I tried reading a webpage into my program using vb.net's HttpWebRequest. My problem has to do with figuring out the encoding of the web page before I actually read it into a string. When I read it in, some characters appear as diamonds with question-marks inside the diamonds. The web page itself looks fine in a browser, its just when I read it in that some characters aren't encoded right.
The original code I used was:
Dim myWebRequest As HttpWebRequest = WebRequest.Create(ourUri)
Dim myWebResponse As httpWebResponse = myWebRequest.GetResponse()
Then to try to get the encoding.

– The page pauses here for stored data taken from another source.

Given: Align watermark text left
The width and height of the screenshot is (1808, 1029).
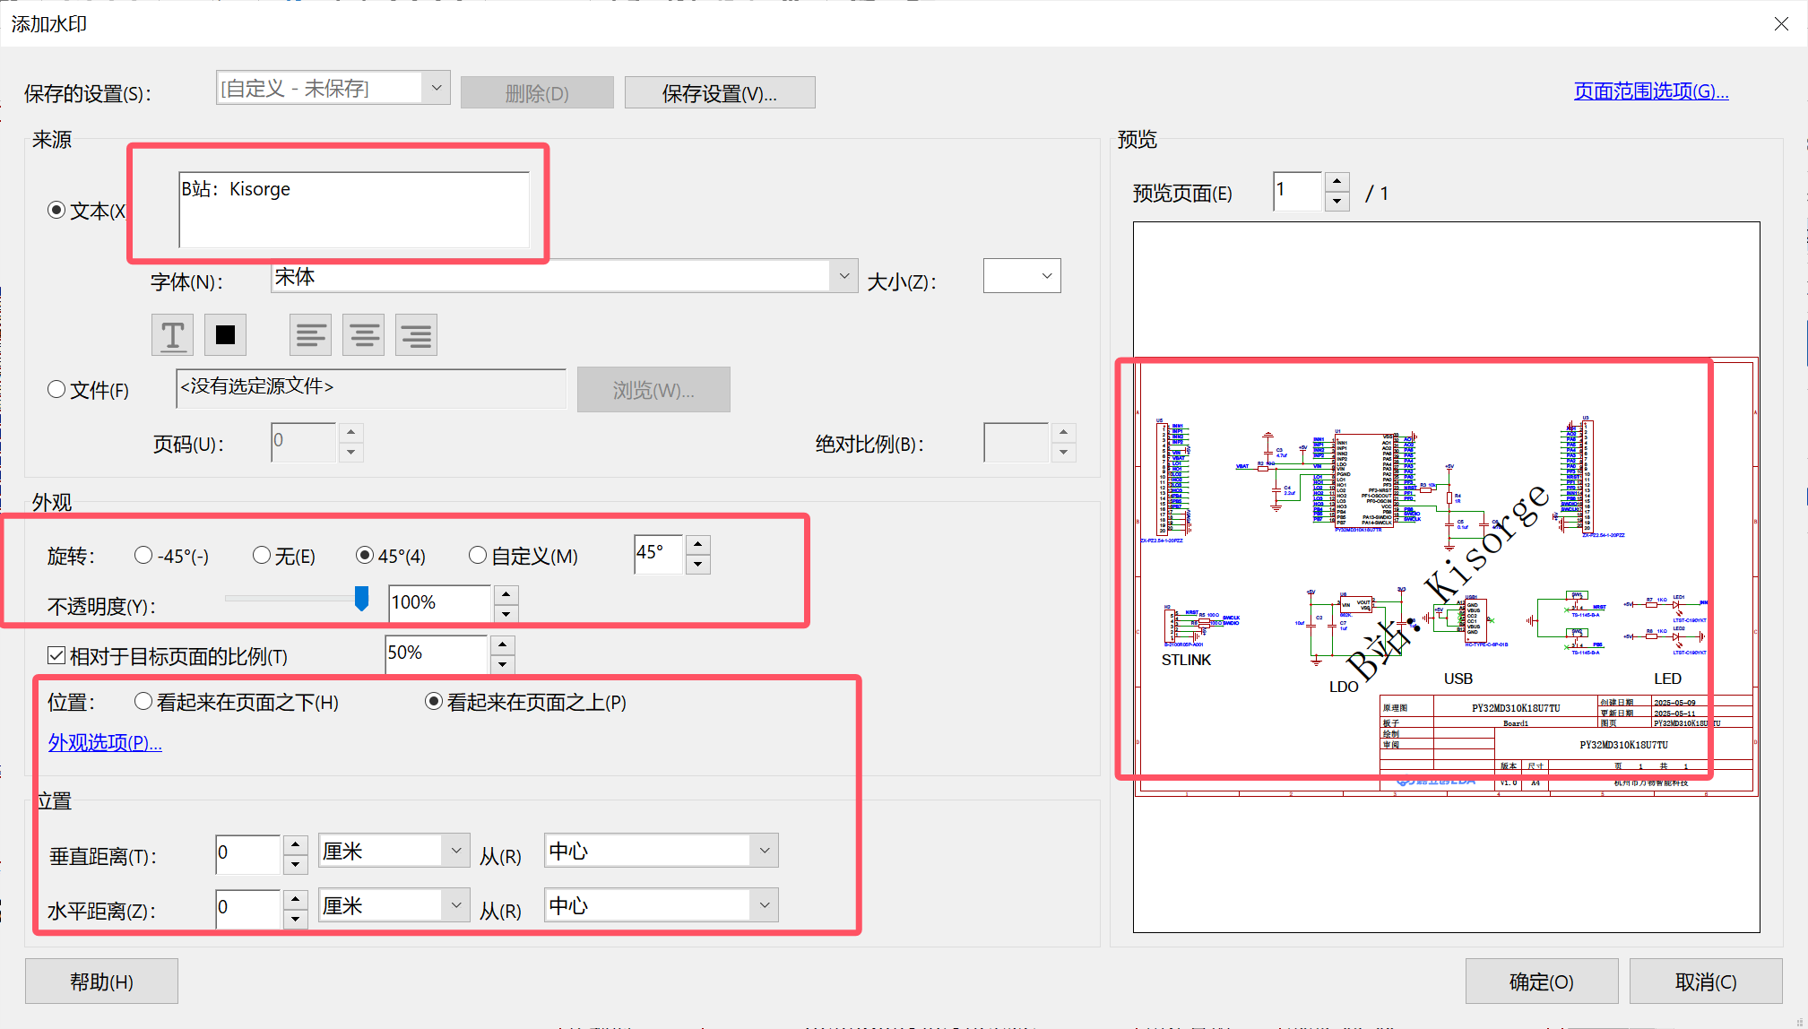Looking at the screenshot, I should pos(310,335).
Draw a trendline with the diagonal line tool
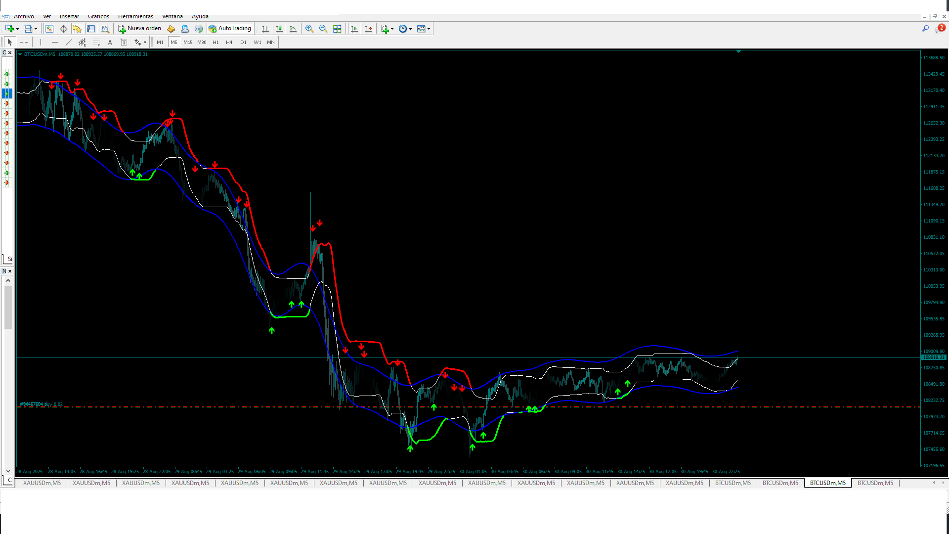The height and width of the screenshot is (534, 949). (x=69, y=43)
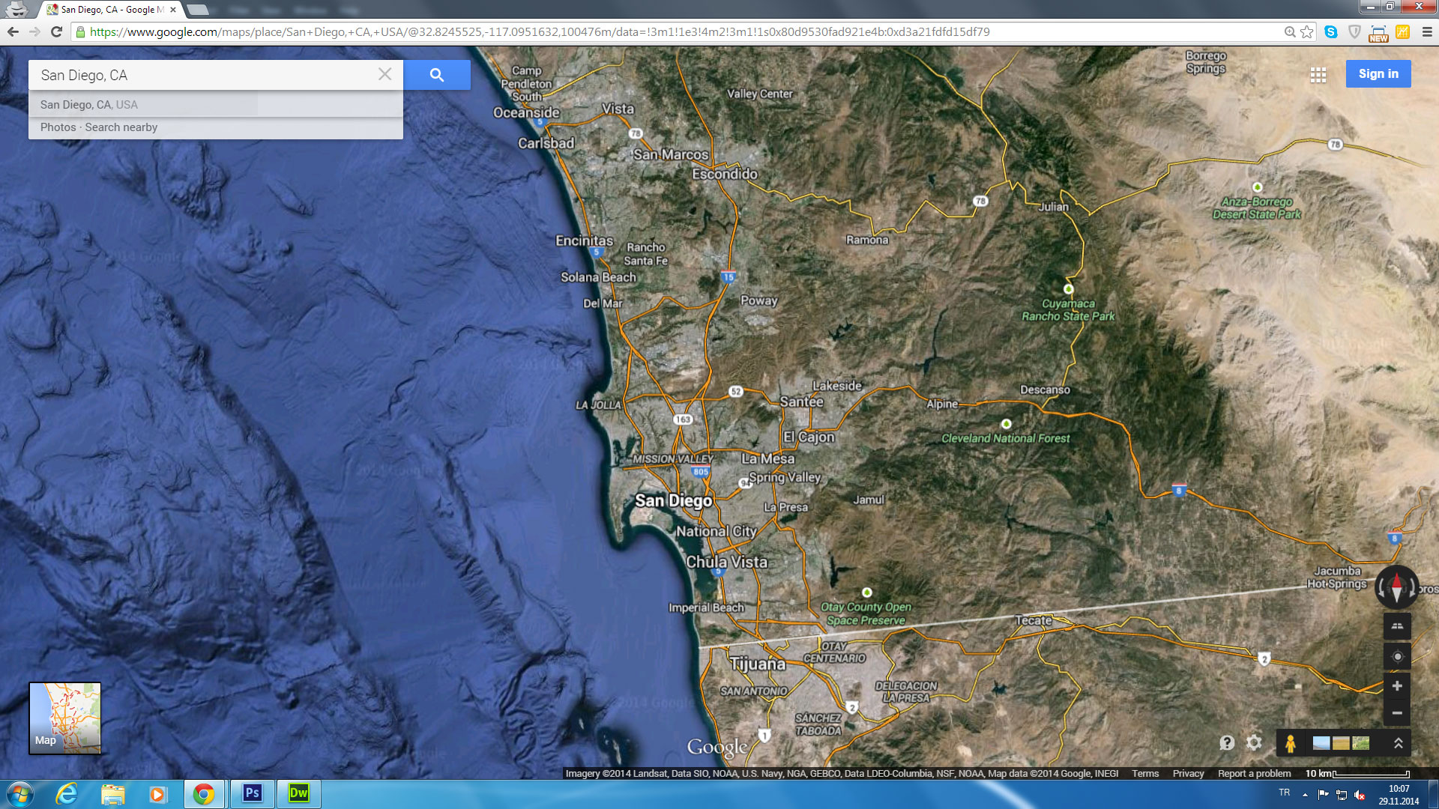Zoom in with the plus button

(1397, 686)

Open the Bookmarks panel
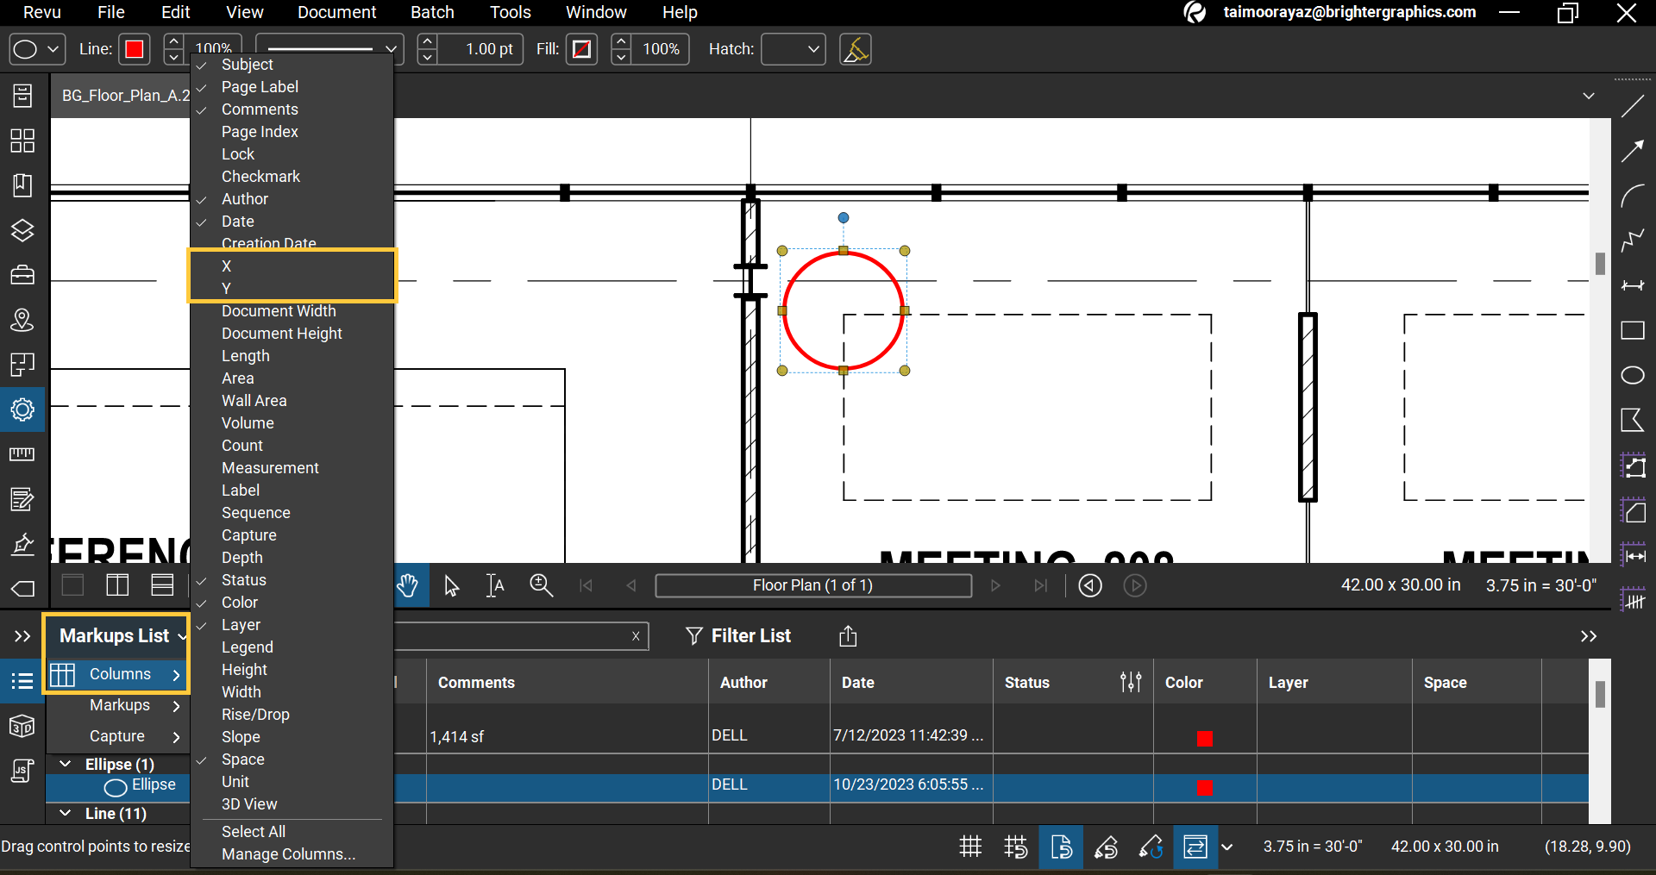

I used:
Dim contentType As String = myWebResponse.ContentType
Dim charset As String = myWebResponse.CharacterSet
But both 'contentType' and 'charset' end up with the value 'text/html'. What I want to know is if the webpage is encoded in 'utf-8' or some other character set, so I can later retrieve it like this:
Dim receiveStream As Stream = myWebResponse.GetResponseStream()
Dim encode As Encoding = System.Text.Encoding.GetEncoding(charset)

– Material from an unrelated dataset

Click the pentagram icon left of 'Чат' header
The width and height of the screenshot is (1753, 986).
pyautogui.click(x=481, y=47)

Using reader As StreamReader = New StreamReader(receiveStream, encode)
So to sum up, there seems to be no way to inquire what the encoding is, and then use the answer to read the webpage the right way.
Is that true? Any help is appreciated.
The entire code of the routine (asked for by a commenter) follows:
Public Shared Function DownloadFileUsingURL(ByVal URLstring As String, ByVal descFilePathAndName As String, ByRef errorMessage As String, ByRef hadRedirect As Boolean,
ByRef newURL As String, ByRef isSecureConnection As Boolean, ByVal didSupplyfullfilename As Boolean, ByRef downloadedcontent As String,
ByRef httpTohttps As Boolean, ByRef httpsTohttp As Boolean, ByRef BytesRead As Integer) As Boolean
Dim ourUri As New Uri(URLstring)
Dim csh As New ClassSyncHttp
Dim expectSecureConnection As Boolean
Dim domainchanged As Boolean
newURL = ""
errorMessage = ""
hadRedirect = False
httpTohttps = False
httpsTohttp = False
isSecureConnection = False
If URLstring.ToLower.StartsWith("https:") Then
ServicePointManager.Expect100Continue = True
ServicePointManager.SecurityProtocol = SecurityProtocolType.SystemDefault
expectSecureConnection = True
Else
ServicePointManager.SecurityProtocol = SecurityProtocolType.SystemDefault
expectSecureConnection = False
End If
Try
Dim myWebRequest As HttpWebRequest = WebRequest.Create(ourUri) ' I changed webrequest to httpwebrequest
Dim cookieContainer As CookieContainer = New CookieContainer ' needs httpwebrequest to work
myWebRequest.CookieContainer = cookieContainer
myWebRequest.Proxy.Credentials = System.Net.CredentialCache.DefaultCredentials
myWebRequest.UserAgent = "BrowseNet"
myWebRequest.Timeout = ClassGlobalVariables.downloadTimeoutMilliseconds
myWebRequest.Credentials = CredentialCache.DefaultCredentials
Dim myWebResponse As HttpWebResponse = myWebRequest.GetResponse()
Dim contentType As String = myWebResponse.ContentType
Dim charset As String = myWebResponse.CharacterSet
If Not ourUri.Equals(myWebResponse.ResponseUri) Then
newURL = myWebResponse.ResponseUri.ToString
hadRedirect = True
If newURL.ToLower.StartsWith("https") Then
isSecureConnection = True
End If
compareURLs(URLstring, newURL, httpTohttps, domainchanged)
End If
Dim receiveStream As Stream = myWebResponse.GetResponseStream()
If didSupplyfullfilename Then
Using fs As FileStream = File.Create(descFilePathAndName)
receiveStream.CopyTo(fs)
BytesRead = fs.Length
End Using
Else
Dim encode As Encoding = System.Text.Encoding.GetEncoding(charset)
Using reader As StreamReader = New StreamReader(receiveStream, encode)
' receiveStream.Seek(0, SeekOrigin.Begin)
downloadedcontent = reader.ReadToEnd()
BytesRead = downloadedcontent.Length
End Using
End If
myWebResponse.Close()
If expectSecureConnection Then
isSecureConnection = True
Else
isSecureConnection = False
End If
Return True
Catch ex As webException
If expectSecureConnection Then
' guessing here that the problem was that was wrong about secure connection. (Problem could be elsewhere, of course)
isSecureConnection = False
httpsTohttp = True
If ex.HResult = System.Net.WebExceptionStatus.SecureChannelFailure Then
' not sure what to do
End If
'Else
' isSecureConnection = True
End If
errorMessage = ex.Message
Return False
End Try
End Function